Each line of the data below from the one holding "Task: Mute desktop audio speaker icon" to the one holding "You are a computer-use agent. 731x329 pixels.", inclusive, is to be reproduced exactly; no other line belongs in the answer.

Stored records
____________________

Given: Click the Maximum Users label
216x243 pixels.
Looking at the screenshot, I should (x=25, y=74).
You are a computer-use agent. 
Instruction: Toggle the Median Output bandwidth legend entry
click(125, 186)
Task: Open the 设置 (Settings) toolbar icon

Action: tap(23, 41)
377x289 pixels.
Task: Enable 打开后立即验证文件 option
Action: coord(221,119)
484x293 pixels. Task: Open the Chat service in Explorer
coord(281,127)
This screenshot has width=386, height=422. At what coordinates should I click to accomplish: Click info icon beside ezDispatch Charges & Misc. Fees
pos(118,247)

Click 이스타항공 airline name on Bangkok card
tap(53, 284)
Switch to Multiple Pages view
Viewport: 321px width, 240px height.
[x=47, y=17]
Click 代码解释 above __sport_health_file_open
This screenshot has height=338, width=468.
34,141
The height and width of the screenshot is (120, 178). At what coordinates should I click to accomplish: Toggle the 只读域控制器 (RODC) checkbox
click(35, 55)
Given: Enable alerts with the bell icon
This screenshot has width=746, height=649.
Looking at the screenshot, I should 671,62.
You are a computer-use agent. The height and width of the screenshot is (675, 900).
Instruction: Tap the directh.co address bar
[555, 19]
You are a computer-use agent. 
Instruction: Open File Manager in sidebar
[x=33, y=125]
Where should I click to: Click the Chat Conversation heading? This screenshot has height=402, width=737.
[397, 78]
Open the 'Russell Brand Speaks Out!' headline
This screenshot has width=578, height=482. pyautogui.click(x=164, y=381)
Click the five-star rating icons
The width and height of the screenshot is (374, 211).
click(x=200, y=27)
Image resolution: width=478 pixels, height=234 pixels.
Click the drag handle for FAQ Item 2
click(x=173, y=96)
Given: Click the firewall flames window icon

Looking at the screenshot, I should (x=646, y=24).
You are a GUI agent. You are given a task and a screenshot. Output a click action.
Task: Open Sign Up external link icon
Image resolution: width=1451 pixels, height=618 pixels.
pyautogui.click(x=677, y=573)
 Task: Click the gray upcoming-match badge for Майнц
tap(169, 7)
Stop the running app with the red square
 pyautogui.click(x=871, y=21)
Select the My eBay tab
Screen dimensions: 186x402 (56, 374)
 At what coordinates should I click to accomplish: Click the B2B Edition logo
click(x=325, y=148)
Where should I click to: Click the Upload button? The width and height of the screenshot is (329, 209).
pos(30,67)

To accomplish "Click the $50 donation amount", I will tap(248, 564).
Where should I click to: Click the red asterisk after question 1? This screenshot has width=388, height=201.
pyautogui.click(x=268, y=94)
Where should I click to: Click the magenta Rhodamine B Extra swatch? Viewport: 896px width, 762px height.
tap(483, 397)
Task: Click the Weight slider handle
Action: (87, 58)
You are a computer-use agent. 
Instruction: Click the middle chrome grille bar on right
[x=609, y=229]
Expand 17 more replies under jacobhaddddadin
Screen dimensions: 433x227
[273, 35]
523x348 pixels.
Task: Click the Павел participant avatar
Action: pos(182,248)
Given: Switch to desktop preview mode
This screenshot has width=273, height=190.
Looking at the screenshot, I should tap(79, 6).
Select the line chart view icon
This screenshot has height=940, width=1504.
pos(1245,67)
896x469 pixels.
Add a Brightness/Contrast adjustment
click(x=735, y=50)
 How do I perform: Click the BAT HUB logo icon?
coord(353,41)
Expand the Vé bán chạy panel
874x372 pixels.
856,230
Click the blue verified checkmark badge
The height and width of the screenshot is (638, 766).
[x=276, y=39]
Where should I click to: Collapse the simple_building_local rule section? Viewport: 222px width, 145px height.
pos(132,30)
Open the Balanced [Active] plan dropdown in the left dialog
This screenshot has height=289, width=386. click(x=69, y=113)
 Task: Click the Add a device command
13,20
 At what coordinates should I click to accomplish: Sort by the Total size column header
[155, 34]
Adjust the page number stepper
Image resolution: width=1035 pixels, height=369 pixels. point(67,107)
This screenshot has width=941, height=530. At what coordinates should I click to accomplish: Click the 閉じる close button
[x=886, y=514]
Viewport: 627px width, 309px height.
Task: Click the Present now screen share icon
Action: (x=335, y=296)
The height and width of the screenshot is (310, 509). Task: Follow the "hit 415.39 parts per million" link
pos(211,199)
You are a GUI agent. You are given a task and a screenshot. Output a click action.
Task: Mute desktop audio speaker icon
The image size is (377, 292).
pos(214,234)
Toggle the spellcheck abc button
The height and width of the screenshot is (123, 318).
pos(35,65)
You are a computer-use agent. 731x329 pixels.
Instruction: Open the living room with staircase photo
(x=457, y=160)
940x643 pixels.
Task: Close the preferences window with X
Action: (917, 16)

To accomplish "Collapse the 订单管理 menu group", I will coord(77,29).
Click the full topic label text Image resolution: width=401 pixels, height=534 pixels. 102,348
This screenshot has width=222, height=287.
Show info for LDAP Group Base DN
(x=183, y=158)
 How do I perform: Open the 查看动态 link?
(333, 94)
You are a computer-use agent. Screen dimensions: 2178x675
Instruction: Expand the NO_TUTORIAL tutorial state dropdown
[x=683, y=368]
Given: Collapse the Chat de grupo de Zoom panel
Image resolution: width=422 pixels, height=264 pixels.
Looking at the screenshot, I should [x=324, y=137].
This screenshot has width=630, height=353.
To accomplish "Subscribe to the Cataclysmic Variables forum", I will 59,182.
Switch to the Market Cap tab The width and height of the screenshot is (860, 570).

____________________

__Exercise response__
Task: Mute desktop audio speaker icon
The image size is (377, 292).
pos(214,234)
Toggle the spellcheck abc button
The height and width of the screenshot is (123, 318).
pos(35,65)
You are a computer-use agent. 731x329 pixels.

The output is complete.